That is the main finding of a seven-year international study, which will be published in the May 13 issue of the New England Journal of Medicine. The study involves 872 patients with colon cancer and is the most extensive comparison to date of the two surgical techniques. It addresses concerns raised in the early 1990s about higher rates of colon cancer recurrence after laparoscopic surgery. Those concerns resulted in policies recommending that laparoscopic colon surgery not be performed until clinical studies showed it was effective in cancer patients.
Heidi Nelson, M.D., a colorectal surgeon at Mayo Clinic, led the study team of 66 colorectal surgeons at 48 medical centers in the United States and Canada. The study team compared rates of complications, cancer recurrence, length of time patients were cancer-free and the overall survival in both sets of patients.
All patients in the study had been diagnosed with potentially curable cancer of the colon. Each patient was randomly assigned to undergo either the minimally invasive laparoscopic procedure or the standard surgery and was afterwards followed for several years to check for cancer recurrence.

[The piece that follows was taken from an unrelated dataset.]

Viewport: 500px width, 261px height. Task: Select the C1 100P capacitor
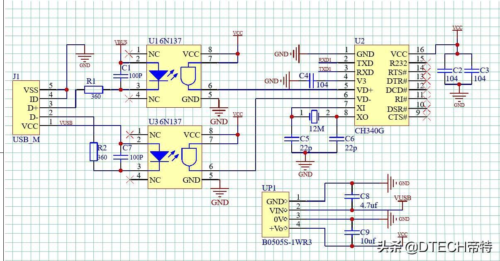[x=121, y=75]
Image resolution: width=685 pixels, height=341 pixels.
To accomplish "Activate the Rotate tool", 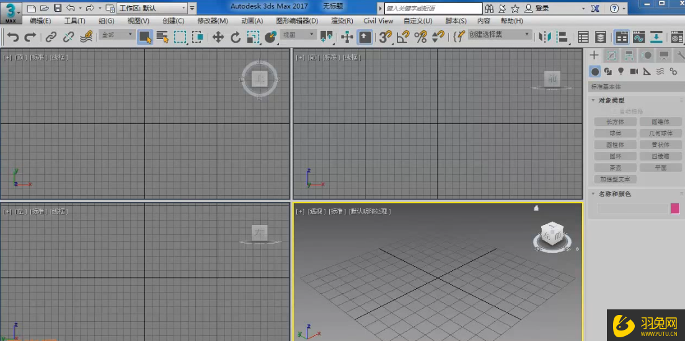I will (236, 37).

"Our study shows that while laparoscopic surgery is safe and effective for treatment of colon cancer, it must be performed selectively," says Dr. Nelson. "It should not be used for patients whose cancer requires extensive surgery to other organs besides the colon, and it should be done by surgeons who are experienced in performing laparoscopic colon surgery."
This year in the United States about 100,000 people will be diagnosed with colon cancer. More than 90 percent of them will be told they need surgery to remove all or part of the colon or large intestine to get rid of the cancer.
Minimally invasive laparoscopic surgery typically involves the creation of three, half-inch incisions through which a small video camera and surgical instruments are inserted. A two-inch incision is used to bring the colon out of the abdomen, cut away the portion containing cancer, then reconnect the two healthy parts and put the colon back inside the abdomen. With standard surgery, an incision of six to eight inches or longer is required for opening the abdomen to perform the operation.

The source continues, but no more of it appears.